I have always played around with art in my spare time, but in 1994 my cut paper collages were published in Spirit of Change magazine. Since then I have worked on many collages, some using transparency, light, and reflection, while also working on recycled assemblages and photography. Recently, my work has included Luminaries in the Library, an installation highlighting the summer and winter solstices at the Acton Memorial Library, supported by the Massachusetts Cultural Council; a window banner in Light’ N’ Up the Winter Blues at Nine Dot Gallery in Worcester; and displaying one of my luminaries, enlarged, at a yoga studio in Natick. My artwork has been shown at many Worcester and Boston area galleries, most recently in Reclaimed, at the Mosesian Center for the Arts in Watertown, and in Sensory Play, at the Sprinkler Factory in Worcester. My printed work can be seen at Uni-T at the Natick Mall.
Are you self-taught or formally educated in visual art?
I am self-taught, and took a computer art class at the Worcester Art Museum back in the 90’s. I spend a lot of my free time going to museums and shows to keep up with what is current in international and local art.
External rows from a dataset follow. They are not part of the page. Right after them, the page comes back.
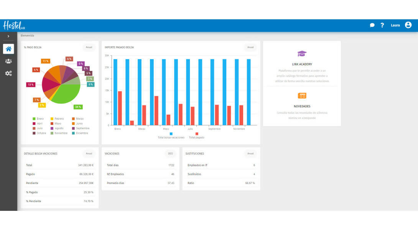Toggle Total pagado legend series

(197, 136)
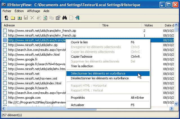The image size is (180, 119).
Task: Click the vertical scrollbar down arrow
Action: click(x=176, y=104)
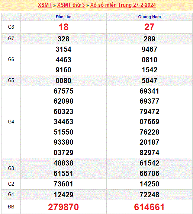
Task: Click the ĐB row label
Action: coord(11,207)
My favorite museums are out in the Berkshires: MASS MoCA, the Clark, and the Williams College Museum of Art. The deCordova is also one of my favorites, and I have been visiting the Museum of Fine Arts and the Isabella Steward Gardner Museum in Boston since I was a child.
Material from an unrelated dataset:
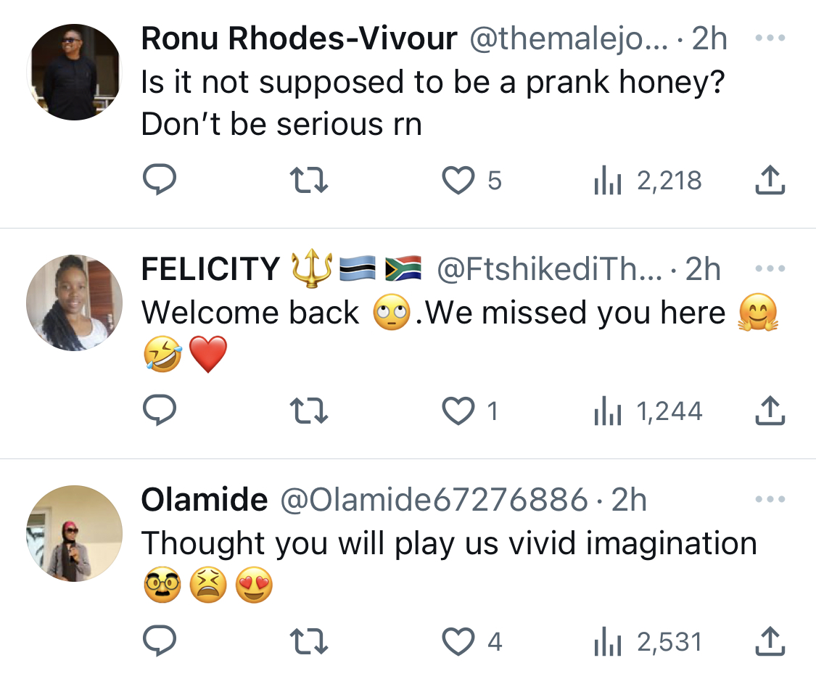Like FELICITY's tweet with 1 like
Screen dimensions: 816x679
[x=458, y=411]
How did you first become involved with ArtsWorcester?
I joined ArtsWorcester in 2011. I had recently retired from teaching and wanted to get more involved with the arts community in Worcester.
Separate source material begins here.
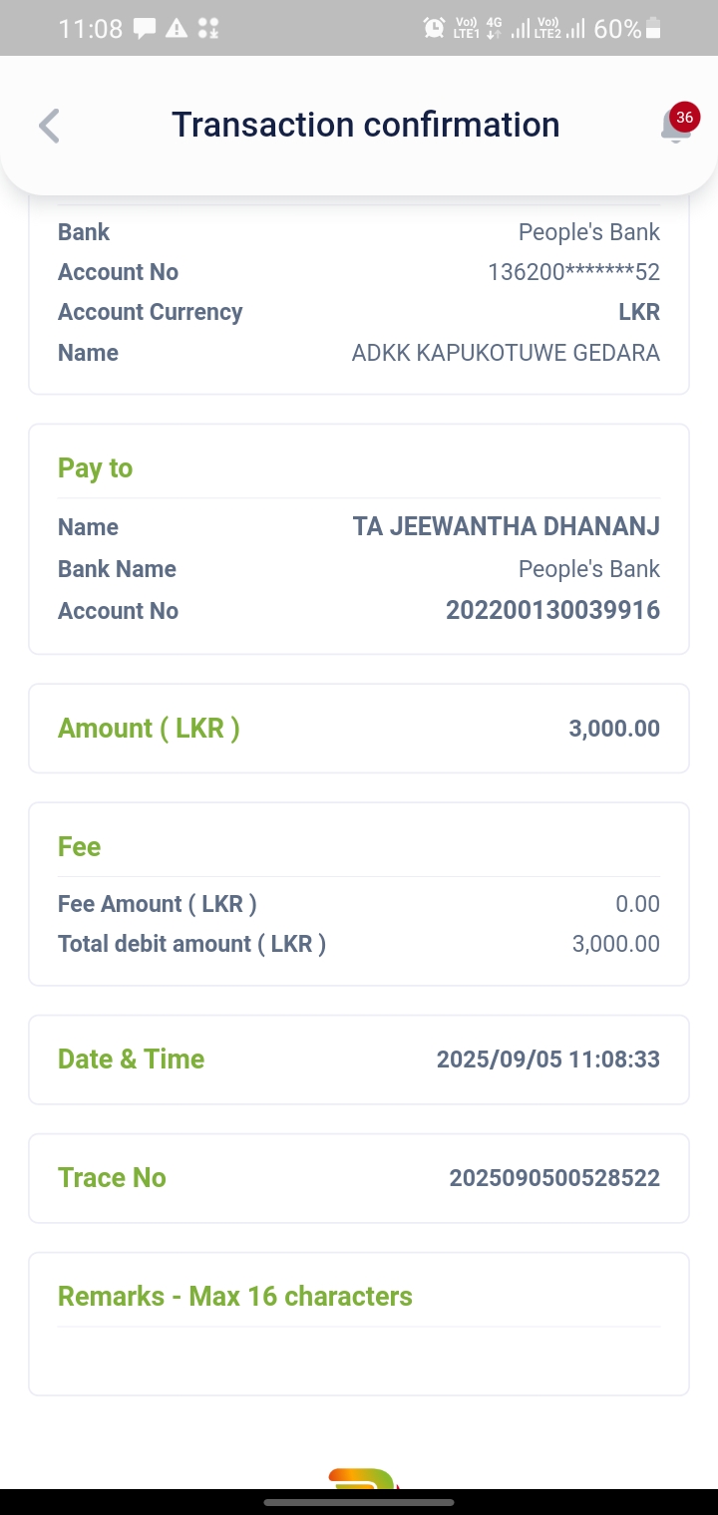Tap the message icon in status bar
This screenshot has height=1515, width=718.
[x=145, y=29]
What medium do you currently work in, and how did you choose this medium?
I am primarily a collage artist and work with vivid color, refections, and print media. I love to cut things out and rearrange them. I am also an assemblage artist, often using materials that can appear in both indoor and outdoor shows.
Photography is another one of my pursuits. I take pictures of my flowers in the summer, and chronicle the moon’s passage, shadows, and reflections. I also use my photographs in translucent collages displayed with light boxes, which become luminaries. These pieces have been shown in libraries, private homes, and in the form of matted prints.
What is your creative process?
I love to play. I love to fool around and make things happen with light, color, shape, repetition, reflection, sparkle, and glitter. I am presently working on framing my favorite collages in unique frames with reflective backgrounds.
How do you choose your subject matter? Are there themes that recur throughout your work?
Themes relating to women seem to predominate my work. Pregnancy and motherhood are some of my favorites, which I explore in my Madonna series. I also work with themes of nature and astronomy. In Women of the Night, a series of black and white cutouts, I use images of stars and the moon.
What living artists are you inspired by?
Laurie Anderson is one of my favorites. She is so out of the box. Though they are no longer living, I am also inspired by Matisse (the collage master), Louise Bourgeois, and Georgia O’Keeffe.
Do you own any art by other artists?
Yes, and I have been gifted art by artist friends.
What other media or directions would you like to explore?
I am also a poet, recently performed an original song, and am exploring other writing ideas. Public art excites me — art for all.